Wednesday, November 12, 2008

Mathematical Equations of Perfection in Nature by Kat Magendie


“Nobody’s perfect,” I thought as I took my mountain walk one morning. “Is this a feeling of joy?” I wondered as I inhaled clean mountain air. Alongside the road I walked that morning many wildflowers and wild grown plants, some unique and rare and beautiful, grow seemingly random. A Daisy caught my eye, then another and another. I wondered, “Is there a perfect circle of yellow inside that flower?”

I am not a mathematician, and indeed, mathematics puzzles me, frustrates me—always logical, always right, always perfect? I am such a rabid Right-Brainer. I imagine the right hemisphere of my brain is swollen and pulsing, the synapses firing off chaotically, but with their own kind of weird organization when necessary to be in polite society; however, I imagine my left hemisphere as a bit flat and aloof, sitting stoic at a desk while reading important stuff that it won’t share with the right brain (because the right brain can’t or won’t listen).

I wonder then, if a mathematician were to measure the golden inside of the Daisy, would it be a perfect circle? It looks to the eye to be. Is it? I need to know, for the eye gauge is not enough; is the soft sun inside of the Daisy a perfect circle? Who will measure for me and then let me know? And if it is not, would I enjoy the Daisy any less? Why of course not. I just have a need to know if there is some order to the Daisy that I never noticed before. I imagine mathematics both calms and excites the innards of the left brainers as my creative chaos both stills and energizes my right brain.

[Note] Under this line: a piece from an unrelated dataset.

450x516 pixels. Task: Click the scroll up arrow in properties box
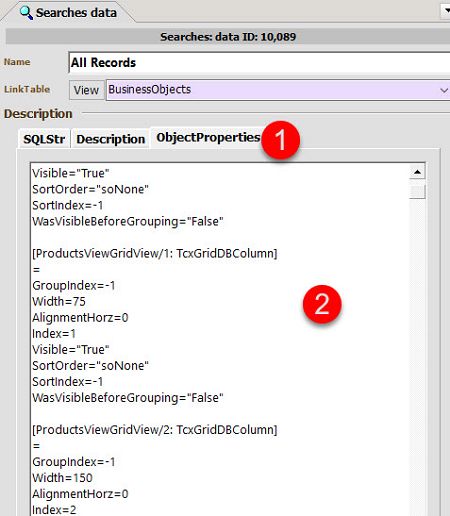coord(417,172)
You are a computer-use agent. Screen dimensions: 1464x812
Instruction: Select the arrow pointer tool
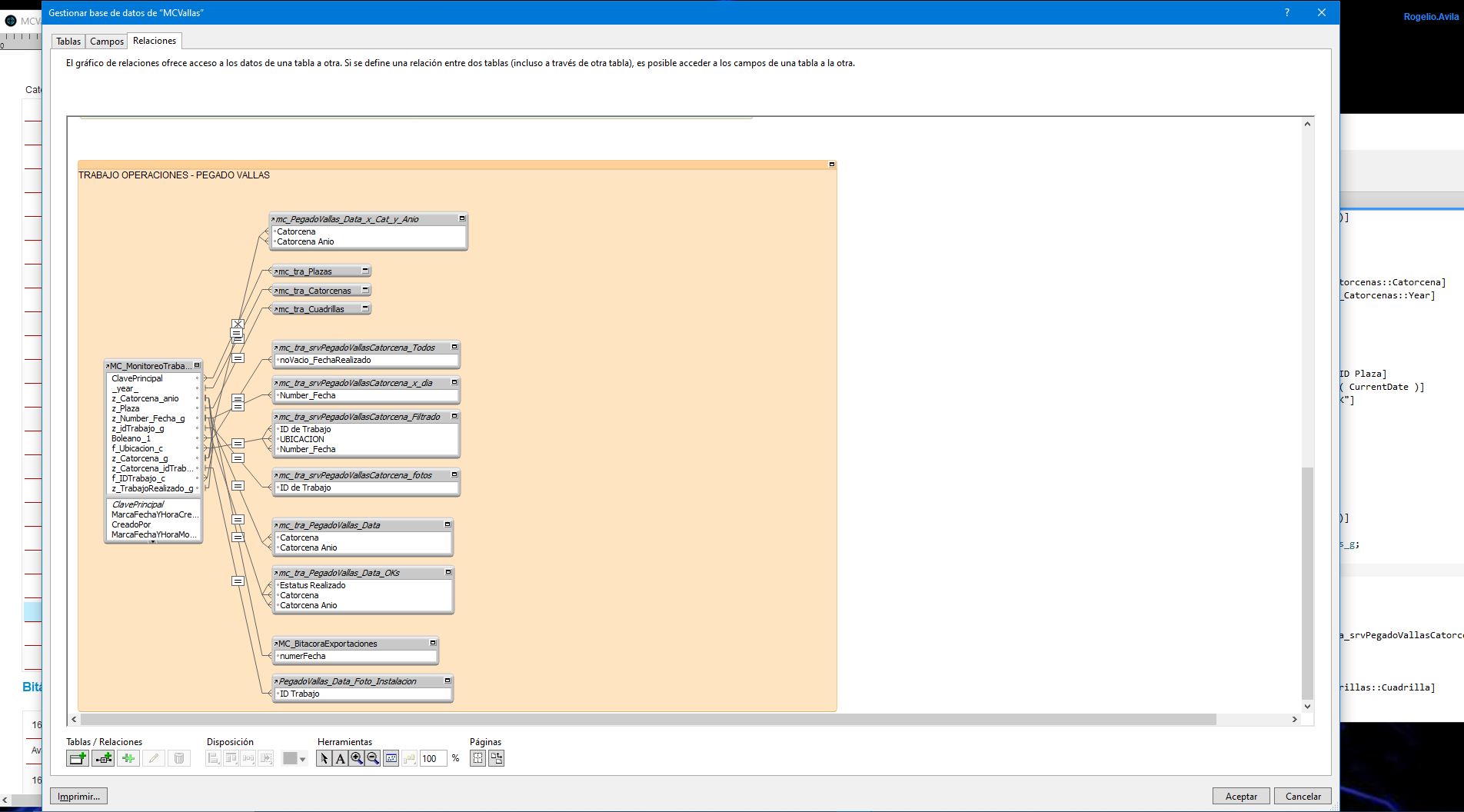[x=324, y=758]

Are there other “Orders To The Universe” that mathematics can solve? Somewhere out there are people whose left brains pulse like my right brain and can figure all this out.

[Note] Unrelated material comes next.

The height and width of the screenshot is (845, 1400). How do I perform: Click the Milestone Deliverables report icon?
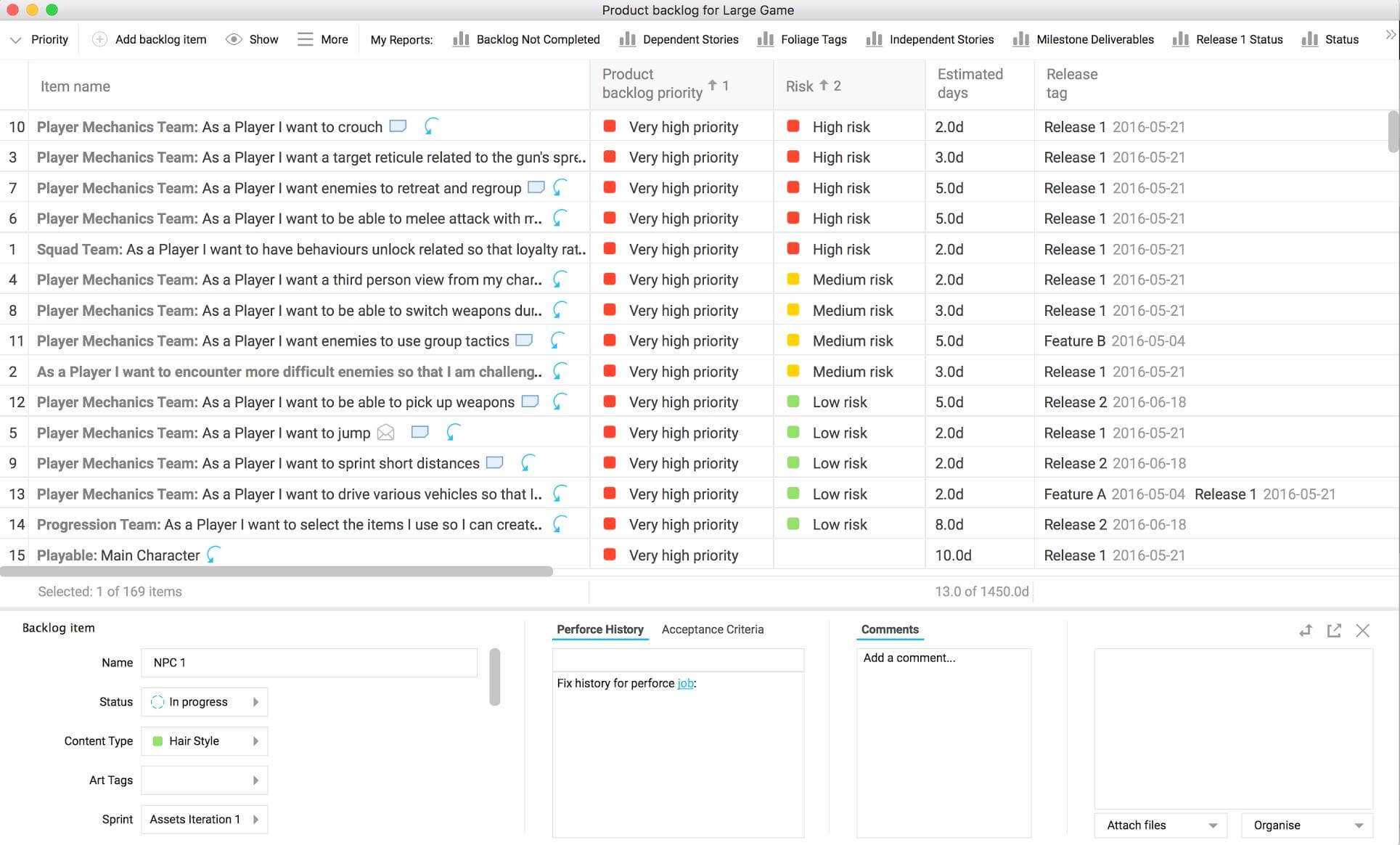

But this morning, I’ll just be grateful for the daisy, with the (perfect?) little happy circle in the middle. I’ll be thankful there are left-brainers who can figure out the mathematical equations of perfection in nature.

5 comments:

Terri Tiffany said...

Loved this though and be glad you are a right brainer cause the left brainers might not enjoy it as much!

Barbara Quinn said...

Left brains and right brains seem to balance it all out.We definitely need em both in the world! I really enjoyed your insights.:-)

Angie Ledbetter said...

Thank God no math is needed to love and enjoy the beauty of Nature! Loved this post.

Glenda Council Beall said...

I would never think mathmatically about a daisy or any flower, but this post is most interesting. I might look at flowers differently from now on.
I love this blog. I'll come back often.

patresa hartman said...

oh oh oh! kat! but you CAN solve these mysteries. righties and lefties are investigating all the same stuff just via different circuitry. :)

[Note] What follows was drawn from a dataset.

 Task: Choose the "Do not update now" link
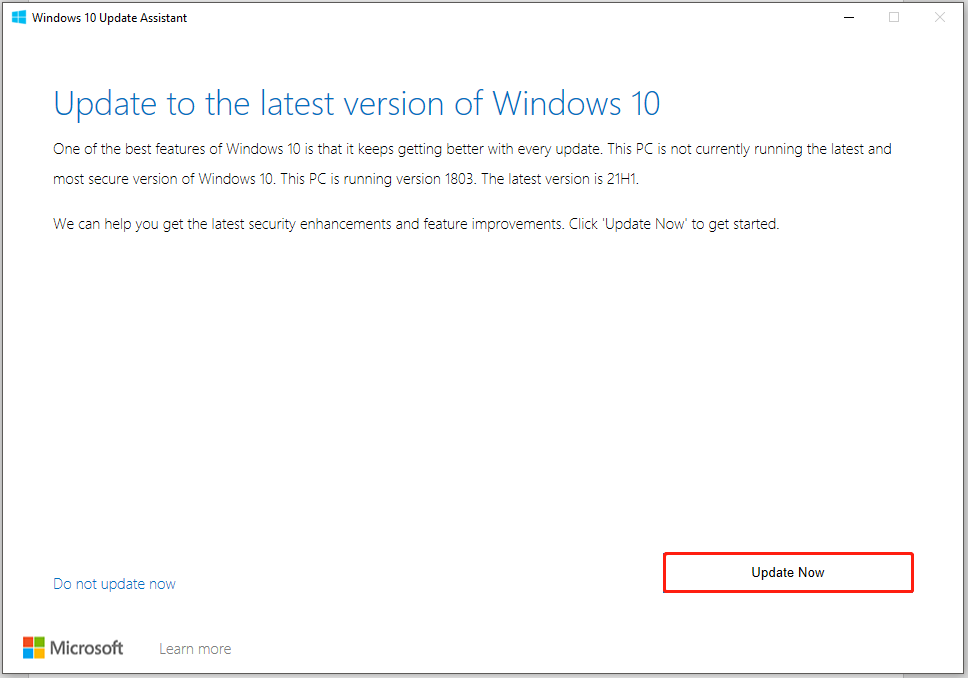114,584
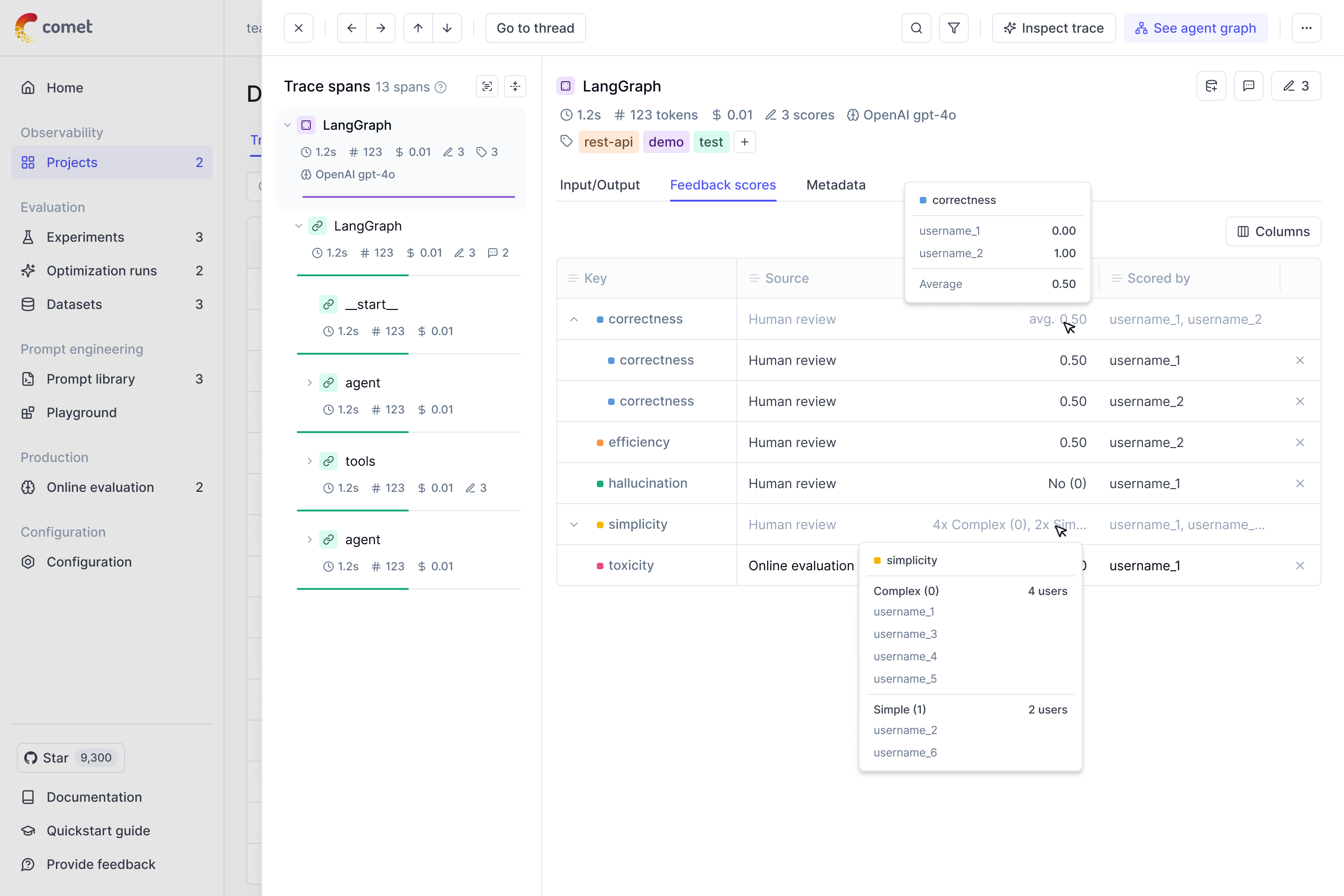
Task: Click the Go to thread button
Action: pos(535,28)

for instance... i read an article about genomes this last week, and through sequencing dna of people from all races, ethnicities, regions, etc... they found that at a genetic level we are 99% identical. that all of our differences occupy only 1% of who we are. 1%! we war over 1%!

my point here, is that chaotic, inquisitive, pondering right brainers already knew that. so lefties and righties knew the same exact thing, just using different angles.

i love these discussions. seriously love them.